Volatility? The market suffers from schizophrenia, no less. Caught in the daily twists and turns of maddening euphoria and panicky despair, fund managers can hardly be blamed for getting whipsawed emotionally and financially. But as is to be expected, the sensible response to randomness combined with insanity is emotion-free and detached behaviour.
Here are some no-nonsense rules I use for profit booking:
For those who have recently seen their investments grow beyond their wildest dreams, Donald Cassidy’s bestseller says it all: “It’s when you sell that counts!” At the end of the day, it’s cash in the bank that counts as wealth, not the marked-to-market profits in your shining portfolio. So when does one sell?
Put at its simplest, one sells when one sees no more value left on the table. If all that you know about a company suggests that the current market price is more than or equal to the “logical” or “rational” value embedded in its stock, then you should be selling it from your portfolio. Note, however, the uncertainties implied: what you know may not (and is usually not) all that there is to be known, as also the fact that your logic may not coincide with the market’s logic.
Trying to time your sales is futile. It is derived from our fixation with the concept of profit maximisation rather than risk minimisation. There’s no way you can sell right at the top (or buy right at the bottom). Particularly in the short term, there’s no way of ensuring that a stock will not fall once you buy. Or that it won’t rise, after you sell. It’s to manage this uncertainty that fund managers routinely engage in what is known as “time-averaged selling”.
And that’s why I suggest you sell only half your stock at the target price, especially in this bull market. Let’s say your favourite stock has hit its rational value (the price target you had in mind when you invested in it). You could sell all that you own, and then rue your rigorous approach as the price rises even more. Or you could sell a part, and ride the way up, part selling at each rise, thus averaging a higher selling price.
Yes, the price could fall, but then you would still have sold some shares at a higher price, thus virtually ensuring that your average selling price was higher than the current market price. Averaging out your selling reduces the risk that randomly fluctuating markets impose on your profits. Ditto for time-averaged buying as well. Unless you are dead sure, don’t buy your entire quota of your favourite stock in one day.
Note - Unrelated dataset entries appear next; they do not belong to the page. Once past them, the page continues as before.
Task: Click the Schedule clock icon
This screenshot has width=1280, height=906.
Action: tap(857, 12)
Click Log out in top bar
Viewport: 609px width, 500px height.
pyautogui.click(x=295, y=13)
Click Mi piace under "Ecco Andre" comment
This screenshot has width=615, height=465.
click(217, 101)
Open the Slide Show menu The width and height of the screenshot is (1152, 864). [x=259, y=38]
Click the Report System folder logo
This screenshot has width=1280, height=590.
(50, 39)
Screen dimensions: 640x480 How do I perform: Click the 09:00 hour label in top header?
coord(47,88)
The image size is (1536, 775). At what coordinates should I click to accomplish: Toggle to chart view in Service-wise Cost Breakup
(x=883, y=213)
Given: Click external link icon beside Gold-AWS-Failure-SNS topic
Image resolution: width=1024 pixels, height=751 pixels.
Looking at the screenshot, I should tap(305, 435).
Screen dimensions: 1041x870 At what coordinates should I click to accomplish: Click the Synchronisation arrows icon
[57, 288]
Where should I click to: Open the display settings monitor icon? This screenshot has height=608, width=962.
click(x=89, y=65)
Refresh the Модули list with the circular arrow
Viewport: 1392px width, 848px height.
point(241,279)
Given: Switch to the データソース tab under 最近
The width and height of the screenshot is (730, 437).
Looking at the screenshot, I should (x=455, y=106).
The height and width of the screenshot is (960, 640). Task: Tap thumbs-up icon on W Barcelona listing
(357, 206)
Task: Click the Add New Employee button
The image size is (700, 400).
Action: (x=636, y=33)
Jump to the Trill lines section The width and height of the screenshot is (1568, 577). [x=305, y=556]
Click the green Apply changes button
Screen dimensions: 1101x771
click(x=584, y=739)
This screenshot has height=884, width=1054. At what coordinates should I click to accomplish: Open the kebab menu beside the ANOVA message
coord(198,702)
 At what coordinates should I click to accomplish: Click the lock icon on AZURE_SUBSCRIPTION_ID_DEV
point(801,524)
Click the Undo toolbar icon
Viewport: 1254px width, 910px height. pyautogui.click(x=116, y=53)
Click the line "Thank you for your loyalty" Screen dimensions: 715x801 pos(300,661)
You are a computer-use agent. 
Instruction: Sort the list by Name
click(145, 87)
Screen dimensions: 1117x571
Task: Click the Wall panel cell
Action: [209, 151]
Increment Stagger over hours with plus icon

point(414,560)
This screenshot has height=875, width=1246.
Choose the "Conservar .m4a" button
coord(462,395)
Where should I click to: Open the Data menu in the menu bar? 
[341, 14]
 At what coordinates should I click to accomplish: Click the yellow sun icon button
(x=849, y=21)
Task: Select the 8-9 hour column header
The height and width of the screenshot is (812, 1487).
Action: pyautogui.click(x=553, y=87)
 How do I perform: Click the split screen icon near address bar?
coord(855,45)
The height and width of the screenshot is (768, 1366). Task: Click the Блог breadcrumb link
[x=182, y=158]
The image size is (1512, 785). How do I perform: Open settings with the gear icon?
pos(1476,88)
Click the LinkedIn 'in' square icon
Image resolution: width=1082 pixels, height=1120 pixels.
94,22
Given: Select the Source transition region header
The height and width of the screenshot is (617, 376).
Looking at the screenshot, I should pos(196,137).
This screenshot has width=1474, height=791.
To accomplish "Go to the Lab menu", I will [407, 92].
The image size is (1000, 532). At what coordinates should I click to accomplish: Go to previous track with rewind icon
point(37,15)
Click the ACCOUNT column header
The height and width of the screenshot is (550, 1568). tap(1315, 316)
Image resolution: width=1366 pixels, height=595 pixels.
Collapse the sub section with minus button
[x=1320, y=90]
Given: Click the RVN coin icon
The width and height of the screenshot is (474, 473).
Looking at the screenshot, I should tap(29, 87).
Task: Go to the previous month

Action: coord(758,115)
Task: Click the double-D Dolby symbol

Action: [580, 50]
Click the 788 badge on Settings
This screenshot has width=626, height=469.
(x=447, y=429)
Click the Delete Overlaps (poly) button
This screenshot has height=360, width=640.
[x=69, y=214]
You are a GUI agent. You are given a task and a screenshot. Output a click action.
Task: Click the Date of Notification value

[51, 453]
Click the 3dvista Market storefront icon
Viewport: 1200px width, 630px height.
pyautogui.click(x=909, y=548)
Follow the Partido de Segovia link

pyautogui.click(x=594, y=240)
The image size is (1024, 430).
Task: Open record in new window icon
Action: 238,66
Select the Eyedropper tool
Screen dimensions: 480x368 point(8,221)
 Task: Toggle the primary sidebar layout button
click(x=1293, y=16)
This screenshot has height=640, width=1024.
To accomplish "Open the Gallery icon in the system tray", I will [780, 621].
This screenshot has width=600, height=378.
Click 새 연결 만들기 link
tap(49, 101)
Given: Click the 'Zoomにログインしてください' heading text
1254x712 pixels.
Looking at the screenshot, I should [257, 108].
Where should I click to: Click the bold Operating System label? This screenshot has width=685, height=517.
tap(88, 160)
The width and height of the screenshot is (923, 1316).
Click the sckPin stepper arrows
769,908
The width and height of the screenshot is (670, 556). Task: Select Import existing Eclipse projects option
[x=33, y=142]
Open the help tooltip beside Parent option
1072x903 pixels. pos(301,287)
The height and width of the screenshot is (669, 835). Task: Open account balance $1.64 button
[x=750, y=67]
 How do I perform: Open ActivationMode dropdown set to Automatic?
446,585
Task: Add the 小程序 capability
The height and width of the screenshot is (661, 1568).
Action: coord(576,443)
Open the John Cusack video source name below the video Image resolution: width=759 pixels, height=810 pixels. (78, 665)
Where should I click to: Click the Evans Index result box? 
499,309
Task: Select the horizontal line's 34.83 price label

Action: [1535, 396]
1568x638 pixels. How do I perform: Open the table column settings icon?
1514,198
The second thing about profit booking is that no company in the world is immune to a downturn. My personal favourite, Maharashtra Seamless has just crashed by some 28% in the last month or so, notwithstanding the fact that everything seems to be going just right for it. Since I have booked profits on this stock for over six months, I am down to zero currently and will eagerly revisit this brilliant performer with a renewed sense of bargain hunting in the current downturn.
Then again, the market moves in line with different themes. If it was software services yesterday, it is infrastructure and capital expenditure today. If it was outsourcing till a year ago, the next decade or so surely belongs to foreign fund inflows (not withstanding the P-note snafu), domestic consumption and power reforms. And different themes offer different stocks to enter and exit.
Once you sense that the big picture or theme that characterises the stock market over a period is changing, you will need to re-allocate. And that might bring home yet another need to book profits (or losses) on your portfolio.
Finally, a word on the frequency of trading. If you trade every day, you are trading prices, not value. You will be buying (and selling) for far smaller gains than what is available in terms of gap between price and value. However, if you engage in trading only once you fix value (and the discount that the current market price offers), you will trade for deeper gains, and ensure better margin of safety.
Interestingly, the model portfolios that we created for MONEY TODAY required me to trade only on closing prices on alternate Wednesdays. I am not surprised that these are performing better than my personal portfolio!